Cash corn and soybean markets remain firm amid dwindling supplies with little farmer selling as they are busy out in the fields.
It will probably take a push to new highs at least in old crop to part with anymore of their 2020 bushels which in many cases were sold at levels quite a bit lower than values prevailing today.
In fact, in last month's WASDE report in explaining its unchanged projected U.S. average soybean price, the USDA noted that while current cash prices are significantly higher, prices received through January have averaged just over $10.00 per bushel, reflecting forward pricing at lower prices.
This can be seen in the accompanying graphic where not only is the total U.S. soybean stocks as of March 1 at 1.564 billion bushels (bb) the lowest for that date since 2016 but the farmer share at 594 million bushels (mb) is the lowest percent of total 3/1 on- and off-farm soybean stocks since at least 1990.
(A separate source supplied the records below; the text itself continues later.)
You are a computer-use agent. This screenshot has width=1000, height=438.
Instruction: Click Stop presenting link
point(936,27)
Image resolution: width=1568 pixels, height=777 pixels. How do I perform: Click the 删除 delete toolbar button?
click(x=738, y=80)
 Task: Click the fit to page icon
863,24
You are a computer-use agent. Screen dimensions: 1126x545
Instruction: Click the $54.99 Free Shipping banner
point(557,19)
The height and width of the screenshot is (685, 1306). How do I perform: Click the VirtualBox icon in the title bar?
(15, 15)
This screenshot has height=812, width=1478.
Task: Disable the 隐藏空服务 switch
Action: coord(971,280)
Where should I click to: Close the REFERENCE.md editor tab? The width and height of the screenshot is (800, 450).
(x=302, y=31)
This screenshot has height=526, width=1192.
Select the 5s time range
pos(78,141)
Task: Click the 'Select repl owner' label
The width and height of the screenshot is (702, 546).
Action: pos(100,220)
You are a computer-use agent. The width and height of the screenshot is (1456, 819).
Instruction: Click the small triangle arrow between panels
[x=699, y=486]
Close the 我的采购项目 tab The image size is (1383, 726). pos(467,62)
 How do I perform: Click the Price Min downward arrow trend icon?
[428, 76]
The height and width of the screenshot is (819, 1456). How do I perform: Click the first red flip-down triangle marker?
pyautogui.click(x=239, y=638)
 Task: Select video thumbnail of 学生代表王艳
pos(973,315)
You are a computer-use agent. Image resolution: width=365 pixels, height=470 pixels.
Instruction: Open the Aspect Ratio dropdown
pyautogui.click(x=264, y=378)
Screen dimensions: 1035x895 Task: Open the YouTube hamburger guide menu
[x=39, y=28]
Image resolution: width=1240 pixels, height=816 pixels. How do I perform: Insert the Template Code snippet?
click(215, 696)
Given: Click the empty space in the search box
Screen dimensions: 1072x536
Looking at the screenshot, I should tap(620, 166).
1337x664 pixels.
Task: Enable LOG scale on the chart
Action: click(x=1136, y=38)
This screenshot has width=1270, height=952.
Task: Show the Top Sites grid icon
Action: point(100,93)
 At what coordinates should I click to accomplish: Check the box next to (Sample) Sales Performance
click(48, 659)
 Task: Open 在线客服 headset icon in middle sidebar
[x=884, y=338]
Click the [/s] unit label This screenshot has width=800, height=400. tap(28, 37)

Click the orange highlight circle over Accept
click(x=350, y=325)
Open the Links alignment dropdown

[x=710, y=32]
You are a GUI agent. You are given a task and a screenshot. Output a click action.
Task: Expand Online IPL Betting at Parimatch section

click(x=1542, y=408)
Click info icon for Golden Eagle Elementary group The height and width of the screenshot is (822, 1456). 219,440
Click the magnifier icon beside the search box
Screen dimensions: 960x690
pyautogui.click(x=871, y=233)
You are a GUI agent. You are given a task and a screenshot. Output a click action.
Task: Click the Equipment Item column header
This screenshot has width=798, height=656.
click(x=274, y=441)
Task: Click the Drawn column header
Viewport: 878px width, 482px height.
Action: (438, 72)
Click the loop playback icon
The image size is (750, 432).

This chart shows March 1 on-farm stocks as a percent of total stocks on the left-hand axis and total stocks as percent of year ago figure for U.S. corn and soybeans on the right hand axis.
On-farm soybean stocks as of 3/1 are just 38.0% while for corn they are 52.4%, which other than the 49.4% seen in 2013 and 51.9% in 2011, is the third lowest share of total on- and off-farm corn stocks as of March 1 since at least 1990 as producers have already moved a lot of their 2020 corn harvest.
Also attesting to the incredibly tight soybean stocks is the fact that 3/1/21 bean supplies are 30.6% below the total 3/1/2020 inventory of 2.253 bb, the largest year-to-year percent drop also since 1990 exceeding the 27.4% decline in 2013 and the 24.6% drop in 2004.
3/1/2021 total U.S. corn stocks however are just 3.2% below the year ago total of 7.952 bb with the biggest March 1 to March 1 declines for corn seen back in March 1994 and March 1996 following the bad yielding corn years of 1993 and 1995.